Instructions:
a) Update the GridFS duplicate-check question: give the stretch from "Reputation: 2987" through "this in Java." again, with "MongoDB" changed to "Mongo".
b) Name every parameter of the save method in the GridFS duplicate-check question.
c) Proceed with the GridFS duplicate-check question from the point where it stops.
--- Given text ---
Reputation: 2987
I am using the java MongoDB driver for gridfs and would like to use MD5 hash to check if a file already exist before saving it. Essentially I am trying to do this in Java.
I tried DigestUtils
from apache common-codec with the following logic:
public GridFSDBFile save(InputStream inputStream, String contentType, String filename) throws IOException {
String md5 = DigestUtils.md5Hex(inputStream);
List<GridFSDBFile> md5match = gridFs.find(new BasicDBObject("md5", md5));
if (md5match!=null && md5match.size()>0) {
return md5match.get(0);
} else {
GridFSInputFile input = gridFs.createFile(inputStream, filename, true);
input.save();
return gridFs.findOne(input.getId())
--- Recorded information ---
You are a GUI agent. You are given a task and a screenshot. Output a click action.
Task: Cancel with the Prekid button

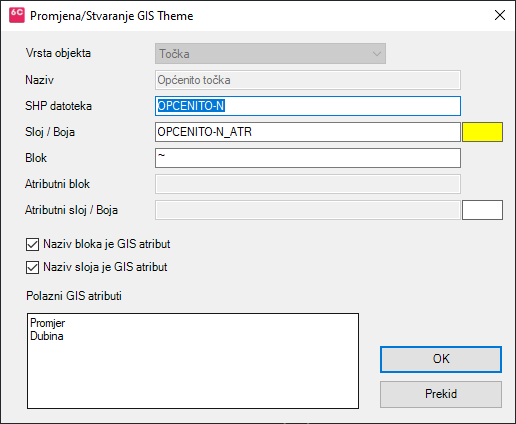[441, 394]
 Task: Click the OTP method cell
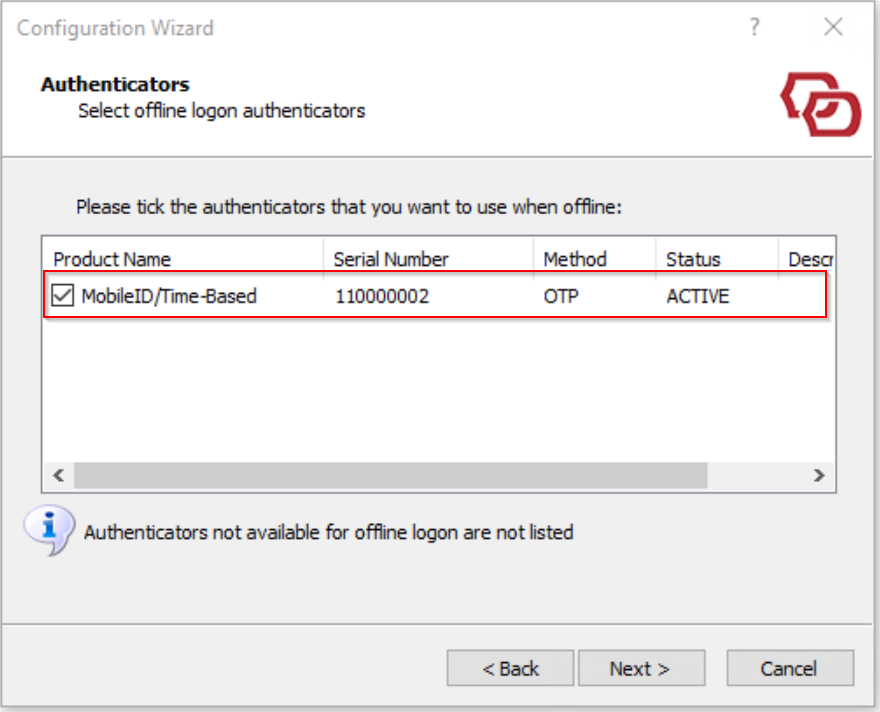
---
Answers below:
a)
Reputation: 2987
I am using the java Mongo driver for gridfs and would like to use MD5 hash to check if a file already exist before saving it. Essentially I am trying to do this in Java.

b) inputStream, contentType, filename

c)
}
}
Looking at the underlying implementation, both DigestUtils
and MongoDB driver uses MessageDigest.getInstance("MD5") to calculate MD5 hash. However, it looks like the md5 hash code generated by DigestUtils
are not the same as what gridfs generates. Overwrite the "md5" key in GridFSInputFile does not work either.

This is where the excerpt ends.